** BRANO PROPOSTO **
============
Nella sua introduzione all’evento del 6 dicembre, non ha neppure pronunciato la frase “avvocato in Costituzione”. Lo hanno fatto, subito dopo, non solo un osservatore “terzo” come il vicepresidente della Consulta Giulio Prosperetti ma, soprattutto, il guardasigilli Carlo Nordio. È stato lui a promettere di rimediare, il prima possibile, all’esclusione della norma costituzionale sugli avvocati dal testo sulla separazione delle carriere. Dopo di lui hanno detto la stessa cosa, nell’ordine, il sottosegretario Andrea Delmastro, di FdI, la responsabile Giustizia del Pd Debora Serracchiani, la capogruppo 5S in commissione Giustizia alla Camera Valentina D’Orso, la senatrice della Lega Erika Stefani, anche lei capogruppo Giustizia, la presidente dei deputati di Italia viva Maria Elena Boschi e il forzista Pietro Pittalis, vicepresidente della commissione Giustizia di Montecitorio. Tutti d’accordo.

Cosa è cambiato rispetto al ricordato Consiglio dei ministri del 29 maggio 2024 in cui tutti e tre i partiti di governo ritennero che l’avvocato in Costituzione, se innestato nella già indigesta, per le toghe, separazione delle carriere, avrebbe rischiato di accentuare il senso di mortificazione nella magistratura? È cambiato il mood, lo spirito, la logica e anche il messaggio politico con cui il governo di Giorgia Meloni procede verso la riforma costituzionale della giustizia.
============
** ESTRATTO DI ORIGINE **

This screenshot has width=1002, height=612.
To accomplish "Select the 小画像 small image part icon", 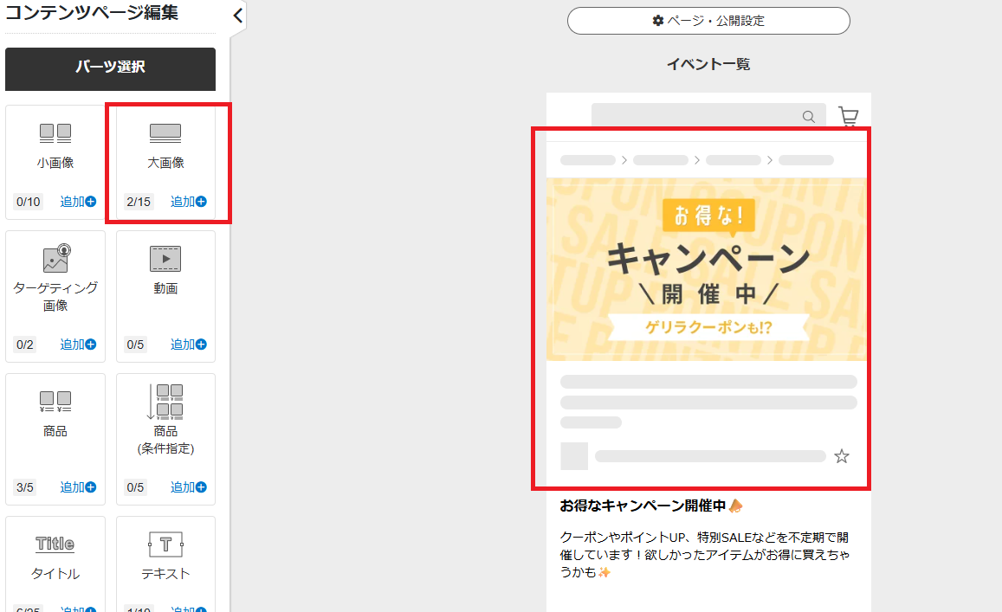I will tap(55, 133).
============
** COMPITO ASSEGNATO 1 **
Nel brano sull'avvocato in Costituzione, chi ha detto la stessa cosa dopo il guardasigilli Carlo Nordio? Elenchi tutte queste persone nell'ordine indicato.
** COMPITO ASSEGNATO 2 **
Scriva il seguito del brano sull'avvocato in Costituzione, a partire dalla sua ultima frase.

** RISPOSTA SCRITTA 1 **
Andrea Delmastro
Debora Serracchiani
Valentina D'Orso
Erika Stefani
Maria Elena Boschi
Pietro Pittalis

** RISPOSTA SCRITTA 2 **
È ormai definitivamente acquisita la certezza che la separazione delle carriere dovrà passare per un referendum confermativo, in modo da ottenere dagli elettori un placet in grado di risolvere il pluridecennale conflitto tra politica e ordine giudiziario. Ma proprio perché la vittoria del sì confermativo a quel referendum dipenderà dal superamento della frattura che, sulla giustizia, si è aperta con Mani pulite, Nordio e la maggioranza si convincono ogni giorno di più che il “divorzio” giudici-pm vada affrancato dal paradigma vendicativo, troppo “berlusconiano”, troppo divisivo e perciò troppo rischioso per gli esiti della consultazione.

Separare le carriere è sì la via per depoliticizzare la magistratura e riportare l’equilibrio fra potere politico e potere giudiziario, ma nel quadro di un riassetto innanzitutto della giurisdizione, di un processo che sia più coerente con il codice Vassalli e il modello accusatorio. E allora la logica della riforma deve essere assai più pacificatoria. Stroncare lo strapotere dei pm è un obiettivo da preservare, intendiamoci, ma che va perseguito nella tutela del sistema giustizia, non certo con una guerra di potere. In questo riequilibrio, è evidente che l’inserimento dell’avvocato nella Carta, ora invocato da maggioranza e opposizioni, rappresenterebbe un clamoroso fattore di pacificazione. Riporterebbe lo schema della riforma costituzionale nel suo giusto perimetro: la distinzione del giudice dalle parti del processo, accusa e difesa. E soprattutto, nel rafforzare il ruolo dell’avvocato come coprotagonista della giurisdizione e come unica controparte della magistratura, realizzerebbe il “miracolo” di tenere al sicuro l’autonomia e indipendenza dei magistrati pur in un passaggio che indebolisce la loro (anomala) “forza politica”. L’alleanza fra avvocatura e magistratura nella giurisdizione vuol dire maggiore garanzia che l’autonomia dell’ordine giudiziario non sia minacciata dal potere politico.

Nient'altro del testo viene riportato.